Preliminary clinical trial data of three investigational next-generation CFTR correctors, being developed by Vertex Pharmaceuticals, provides the first demonstration of their potential to improve the outcome of cystic fibrosis (CF) patients.
Trial findings were presented today at the 41st European Cystic Fibrosis Society (ECFS) Conference, taking place through June 9 in Belgrade, Serbia. The oral presentation was titled “Preliminary safety and efficacy of triple combination CFTR modulator regimens in cystic fibrosis.”
In three separate clinical trials, the researchers evaluated the safety and effectiveness of VX-440, VX-152, and VX-659 in combination with tezacaftor (VX-661) and Kalydeco (ivacaftor) in adult CF patients.

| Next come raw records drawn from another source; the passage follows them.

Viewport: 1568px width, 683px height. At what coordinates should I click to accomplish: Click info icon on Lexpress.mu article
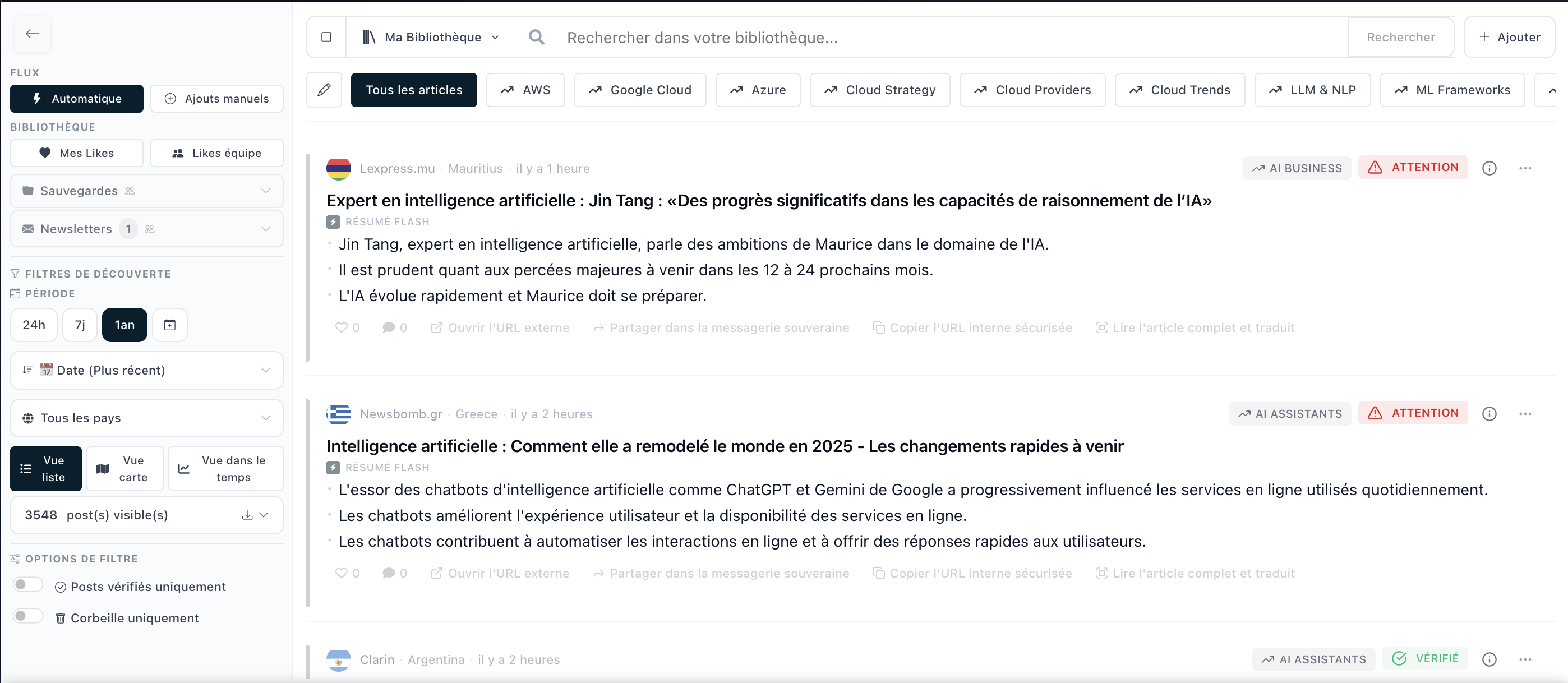[1489, 168]
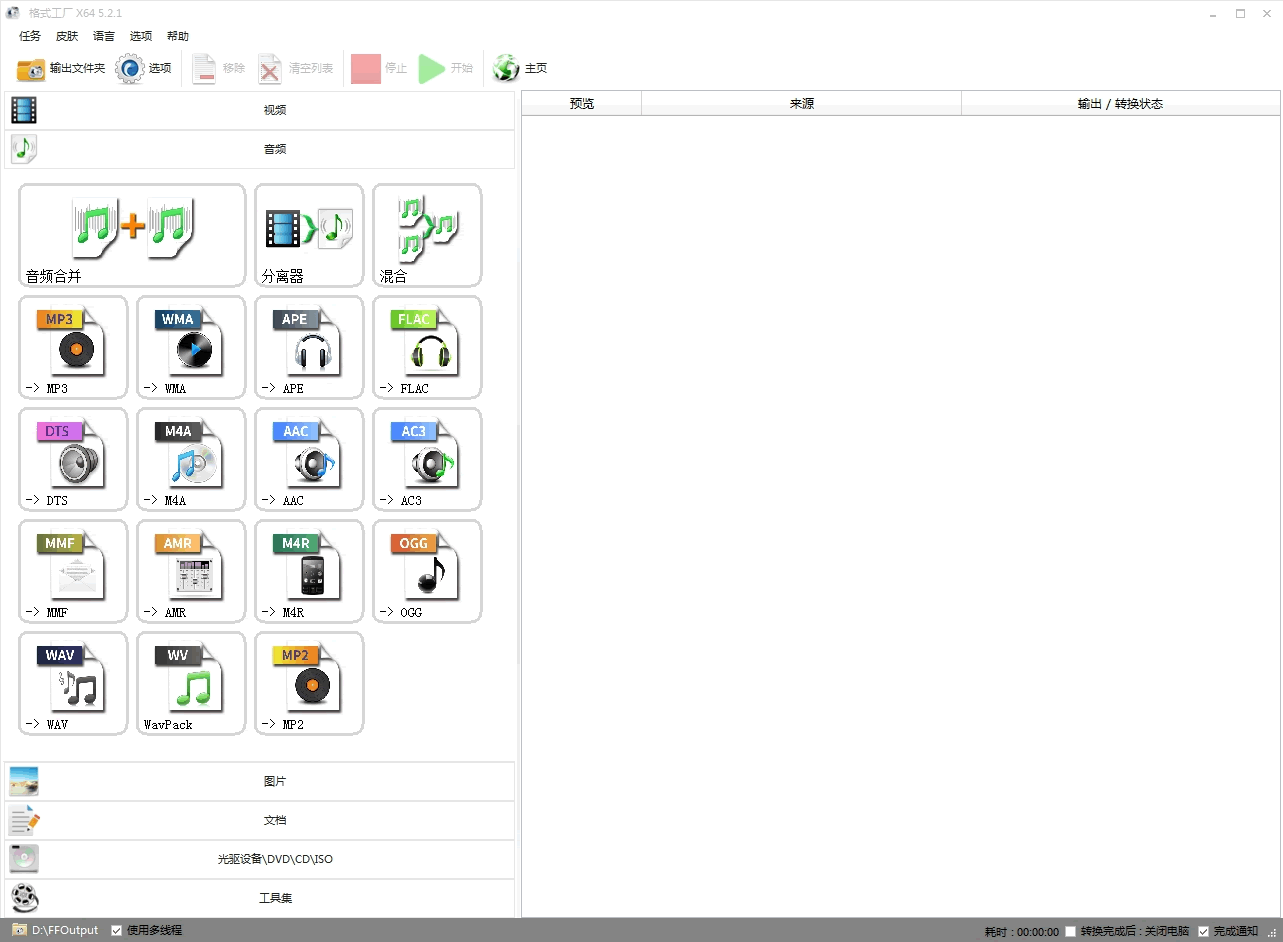
Task: Click the 输出文件夹 toolbar button
Action: coord(61,68)
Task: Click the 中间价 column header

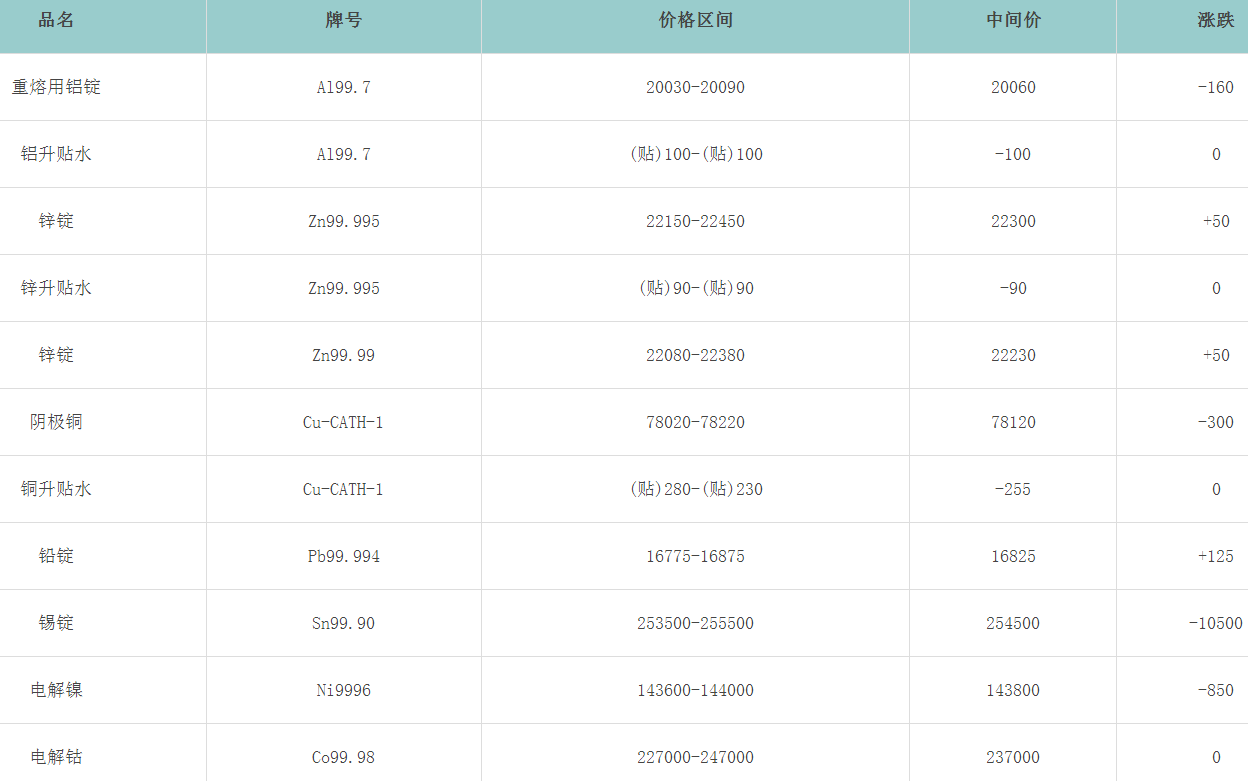Action: click(x=1013, y=21)
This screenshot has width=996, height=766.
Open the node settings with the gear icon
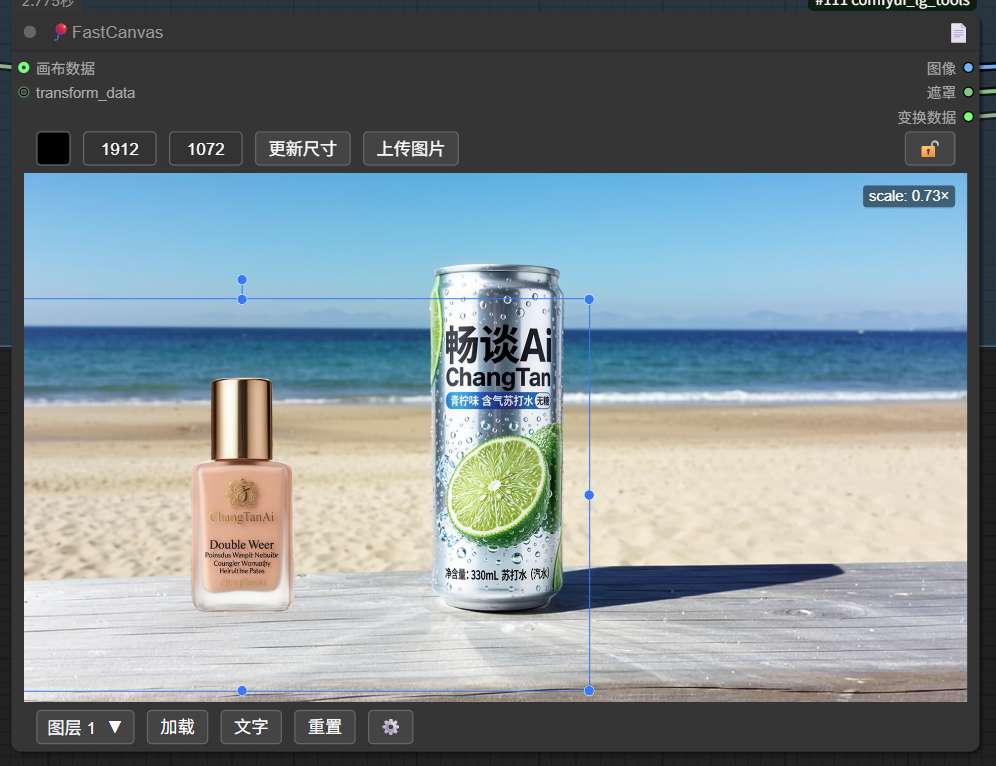pos(390,727)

Participants were carriers of two copies (one from the father and one from the mother) of the F508del mutation of the CFTR gene — the most common cause of CF; or one copy of the F508del CFTR mutation plus a minimal function CFTR mutation.
Patients were randomized across the three double-blind clinical trials (NCT02951182, NCT02951195, and NCT03029455) to be treated with one of the new CFTR correctors or placebo plus tezacaftor and Kalydeco. The patients received 600 mg of VX-440, 200 mg of VX-152, or 120 mg of VX-659 every 12 hours. Results from 96 patients were reported.
After four weeks of treatment with VX-440, patients with one F508del copy and a minimal function mutation showed an improvement in percent predicted forced expiratory volume in one second (ppFEV), a measure of lung function, of 10.6 points, compared with placebo.
A similar difference was also observed in patients with two copies of the F508del mutation, who showed an improvement of 9.5 points after four weeks of VX-440 therapy compared with a decrease in ppFEV1 of 2.5 points in the placebo group.
Treatment with the VX-152 triple combination also improved lung function in CF patients. After two weeks of treatment, it improved ppFEV1 by 10.6 points in patients with one copy of F508del and 8.7 points in patients with two copies, compared with placebo.
In addition, two weeks of treatment with VX-659 improved by 10 points the ppFEV1 of patients with one F508del copy or a minimal function mutation.
All these positive results in lung function were accompanied by a significant reduction in the levels of chloride released in sweat — a hallmark feature of cystic fibrosis.
In general, all triple combinations were well-tolerated with most adverse events reported being mild or moderate in severity. Across all three trials, only three patients discontinued the treatment due to increased liver enzymes, pneumonia, and increased sputum secretion.
“This is the first demonstration of substantial improvements in CF outcomes with next-generation triple combination regimens” in CF patients, the researchers wrote.
These triple combinations are currently being evaluated in Phase 2 and Phase 3 studies that will guide the development of future treatment regimens.